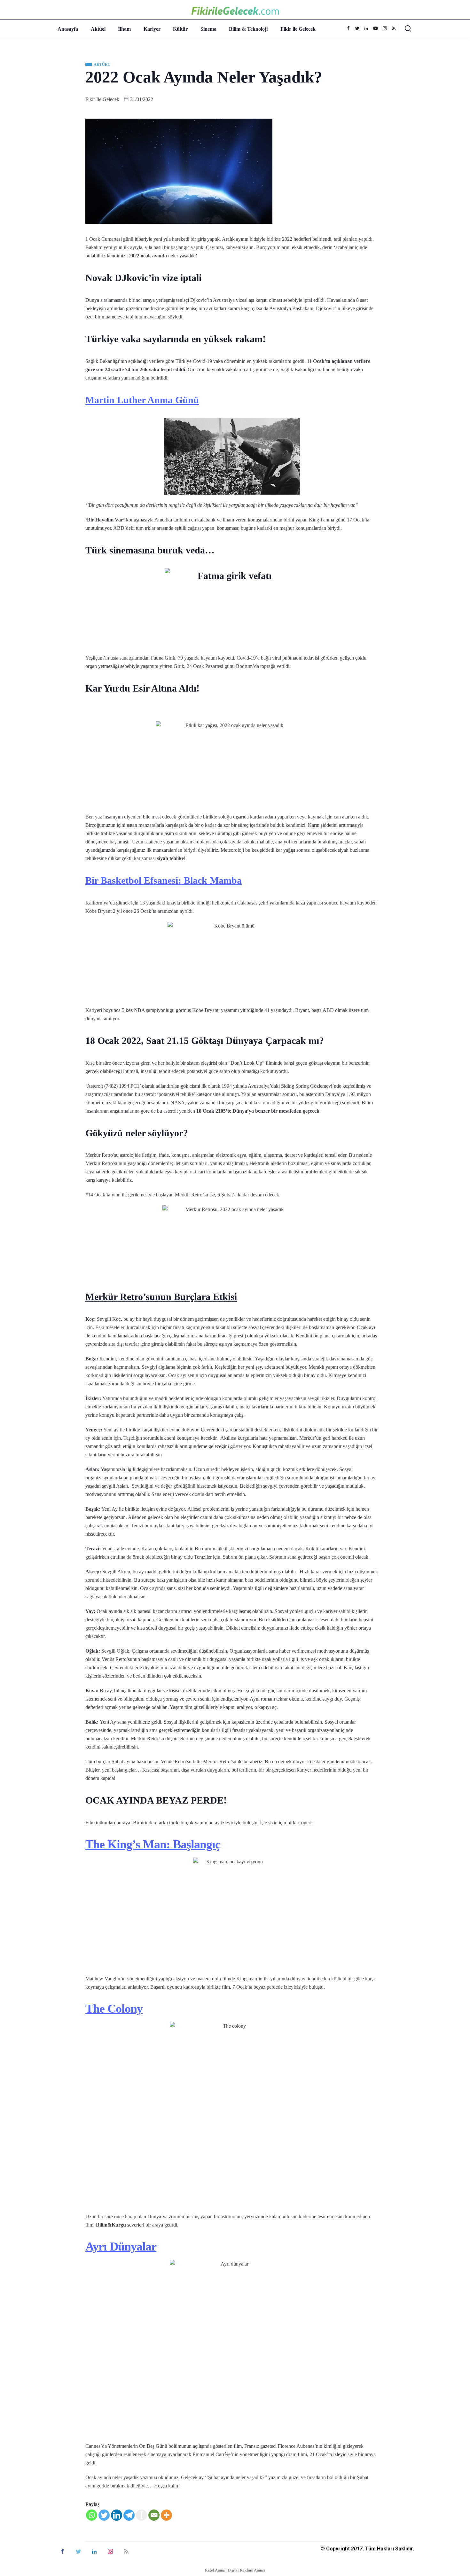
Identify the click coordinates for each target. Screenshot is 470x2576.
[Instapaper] (141, 2515)
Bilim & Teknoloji (248, 29)
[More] (166, 2515)
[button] (405, 30)
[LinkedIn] (94, 2551)
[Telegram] (129, 2515)
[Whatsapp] (91, 2515)
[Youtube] (377, 28)
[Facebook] (350, 28)
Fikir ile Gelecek (298, 29)
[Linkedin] (368, 28)
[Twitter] (359, 28)
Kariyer (152, 29)
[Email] (154, 2515)
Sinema (208, 29)
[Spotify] (395, 28)
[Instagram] (386, 28)
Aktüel (98, 29)
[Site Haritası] (126, 2551)
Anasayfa (68, 29)
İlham (124, 29)
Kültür (180, 29)
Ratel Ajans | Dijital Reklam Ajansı (235, 2570)
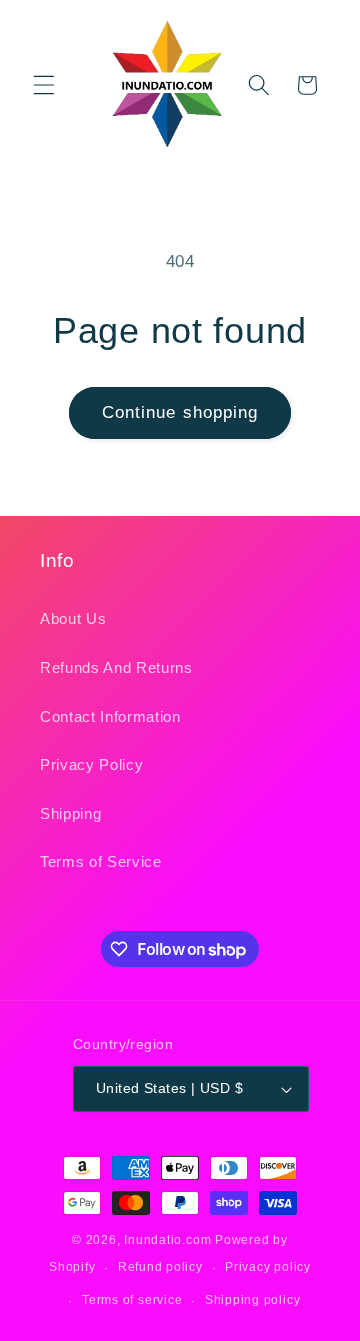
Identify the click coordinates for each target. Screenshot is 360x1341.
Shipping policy (253, 1300)
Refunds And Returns (116, 667)
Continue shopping (180, 412)
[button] (44, 85)
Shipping (70, 813)
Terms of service (132, 1300)
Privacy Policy (91, 764)
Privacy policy (268, 1267)
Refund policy (160, 1267)
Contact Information (110, 716)
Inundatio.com (167, 1240)
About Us (73, 618)
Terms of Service (101, 861)
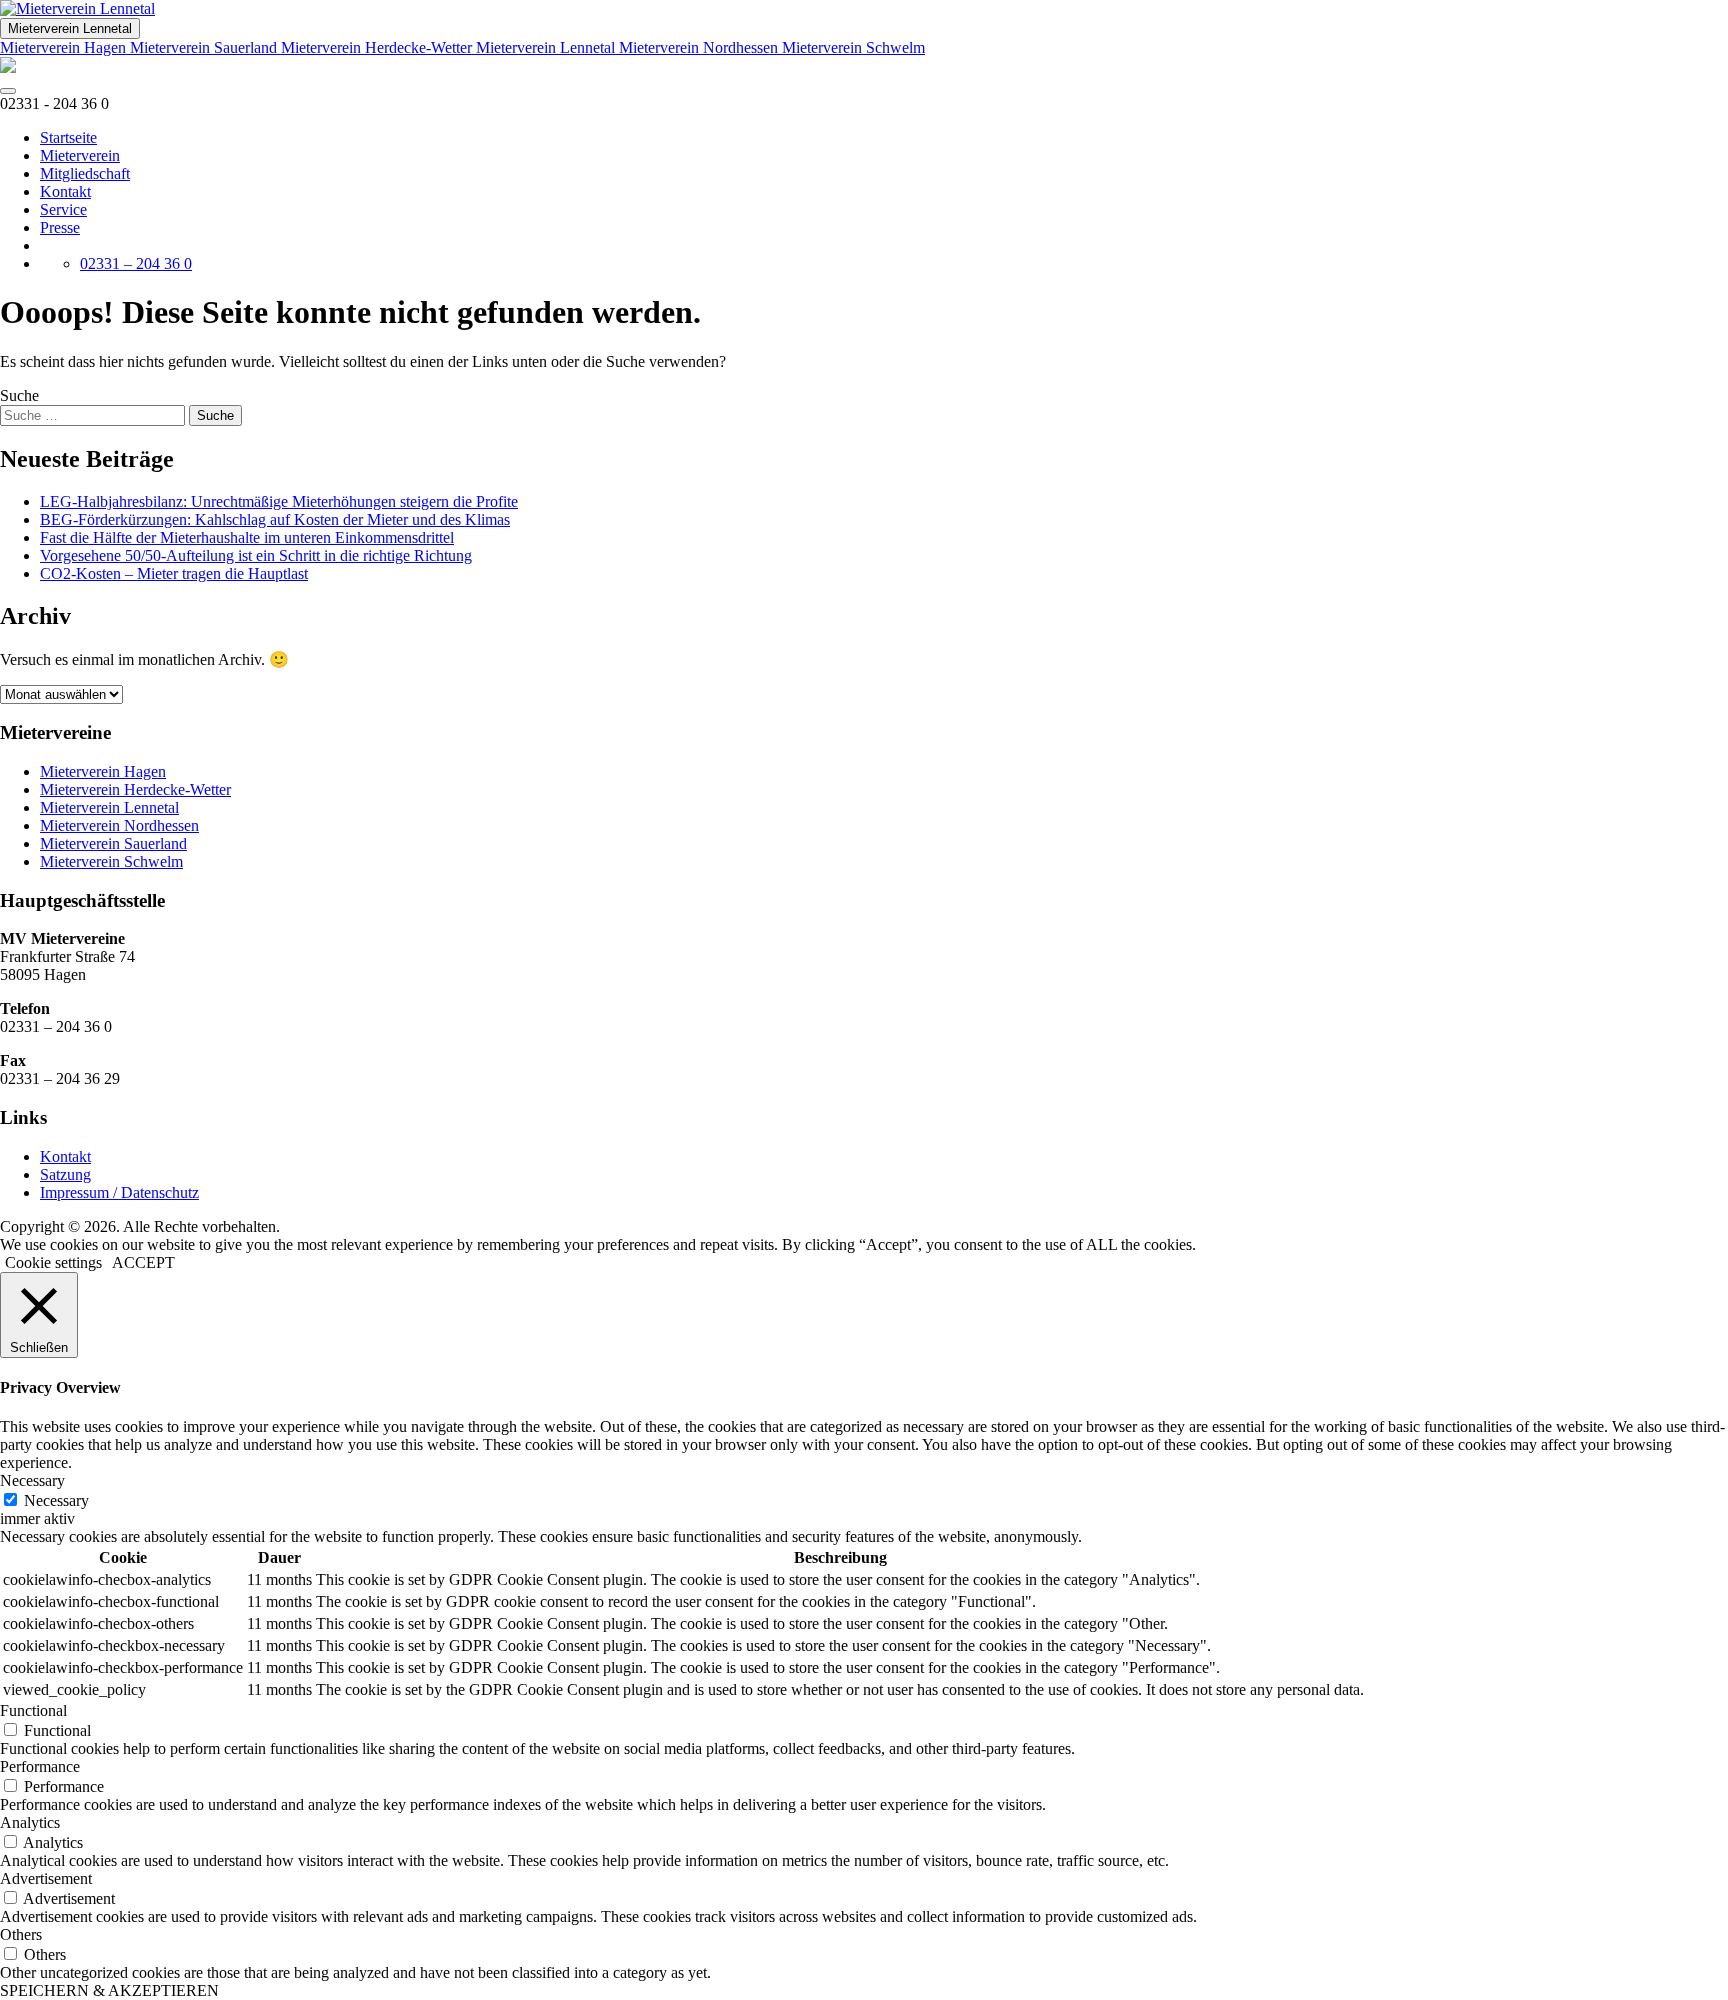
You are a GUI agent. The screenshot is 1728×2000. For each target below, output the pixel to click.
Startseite (68, 137)
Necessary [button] (32, 1480)
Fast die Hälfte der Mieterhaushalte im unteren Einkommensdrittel (247, 537)
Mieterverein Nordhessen (700, 47)
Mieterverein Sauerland (205, 47)
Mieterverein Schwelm (853, 47)
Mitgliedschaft (85, 173)
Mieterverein (80, 155)
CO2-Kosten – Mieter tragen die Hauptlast (174, 573)
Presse (60, 227)
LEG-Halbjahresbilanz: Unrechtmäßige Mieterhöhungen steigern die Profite (279, 501)
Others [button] (21, 1934)
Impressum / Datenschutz (119, 1192)
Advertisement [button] (46, 1878)
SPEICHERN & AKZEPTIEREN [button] (109, 1990)
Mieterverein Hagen (65, 47)
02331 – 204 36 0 (136, 263)
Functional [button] (33, 1710)
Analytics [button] (30, 1822)
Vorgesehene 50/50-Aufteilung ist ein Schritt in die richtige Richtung (256, 555)
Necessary (56, 1500)
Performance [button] (40, 1766)
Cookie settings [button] (53, 1262)
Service (63, 209)
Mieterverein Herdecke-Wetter (378, 47)
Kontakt (65, 191)
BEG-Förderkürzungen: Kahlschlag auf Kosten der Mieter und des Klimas (275, 519)
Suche (19, 395)
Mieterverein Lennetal (70, 28)
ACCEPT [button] (143, 1262)
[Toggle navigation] (8, 91)
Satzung (65, 1174)
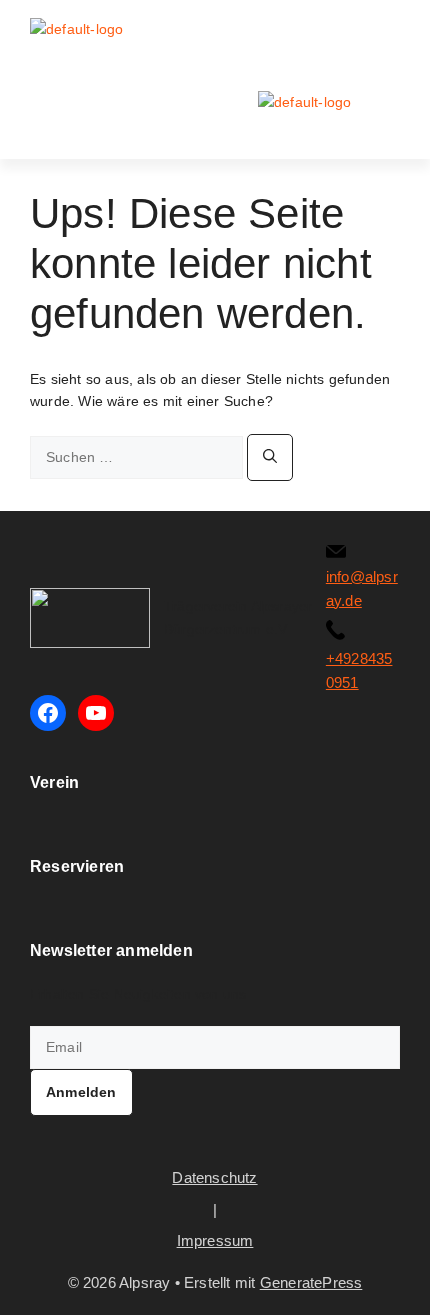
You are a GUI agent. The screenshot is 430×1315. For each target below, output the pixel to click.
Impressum (215, 1240)
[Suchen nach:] (138, 457)
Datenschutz (214, 1177)
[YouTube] (96, 713)
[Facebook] (48, 713)
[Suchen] (270, 457)
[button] (386, 35)
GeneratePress (311, 1282)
· · · · ·
Return the material above verbatim, minus the pictures.

Identify the click coordinates for each target. Screenshot is 470x2576.
[Instapaper] (141, 2515)
Bilim & Teknoloji (248, 29)
[More] (166, 2515)
[button] (405, 30)
[LinkedIn] (94, 2551)
[Telegram] (129, 2515)
[Whatsapp] (91, 2515)
[Youtube] (377, 28)
[Facebook] (350, 28)
Fikir ile Gelecek (298, 29)
[Linkedin] (368, 28)
[Twitter] (359, 28)
Kariyer (152, 29)
[Email] (154, 2515)
Sinema (208, 29)
[Spotify] (395, 28)
[Instagram] (386, 28)
Aktüel (98, 29)
[Site Haritası] (126, 2551)
Anasayfa (68, 29)
İlham (124, 29)
Kültür (180, 29)
Ratel Ajans | Dijital Reklam Ajansı (235, 2570)
Identify the click coordinates for each target. Screenshot is 360x1341.
Shipping policy (253, 1300)
Refunds And Returns (116, 667)
Continue shopping (180, 412)
[button] (44, 85)
Shipping (70, 813)
Terms of service (132, 1300)
Privacy Policy (91, 764)
Privacy policy (268, 1267)
Refund policy (160, 1267)
Contact Information (110, 716)
Inundatio.com (167, 1240)
About Us (73, 618)
Terms of Service (101, 861)
You are a GUI agent. The screenshot is 1728×2000. For each target below, output the pixel to click.
Startseite (68, 137)
Necessary [button] (32, 1480)
Fast die Hälfte der Mieterhaushalte im unteren Einkommensdrittel (247, 537)
Mieterverein Nordhessen (700, 47)
Mieterverein Sauerland (205, 47)
Mieterverein Schwelm (853, 47)
Mitgliedschaft (85, 173)
Mieterverein (80, 155)
CO2-Kosten – Mieter tragen die Hauptlast (174, 573)
Presse (60, 227)
LEG-Halbjahresbilanz: Unrechtmäßige Mieterhöhungen steigern die Profite (279, 501)
Others [button] (21, 1934)
Impressum / Datenschutz (119, 1192)
Advertisement [button] (46, 1878)
SPEICHERN & AKZEPTIEREN [button] (109, 1990)
Mieterverein Hagen (65, 47)
02331 – 204 36 0 (136, 263)
Functional [button] (33, 1710)
Analytics [button] (30, 1822)
Vorgesehene 50/50-Aufteilung ist ein Schritt in die richtige Richtung (256, 555)
Necessary (56, 1500)
Performance [button] (40, 1766)
Cookie settings [button] (53, 1262)
Service (63, 209)
Mieterverein Herdecke-Wetter (378, 47)
Kontakt (65, 191)
BEG-Förderkürzungen: Kahlschlag auf Kosten der Mieter und des Klimas (275, 519)
Suche (19, 395)
Mieterverein Lennetal (70, 28)
ACCEPT [button] (143, 1262)
[Toggle navigation] (8, 91)
Satzung (65, 1174)
You are a GUI agent. The screenshot is 430×1315. For each target below, output the pixel to click.
Impressum (215, 1240)
[Suchen nach:] (138, 457)
Datenschutz (214, 1177)
[YouTube] (96, 713)
[Facebook] (48, 713)
[Suchen] (270, 457)
[button] (386, 35)
GeneratePress (311, 1282)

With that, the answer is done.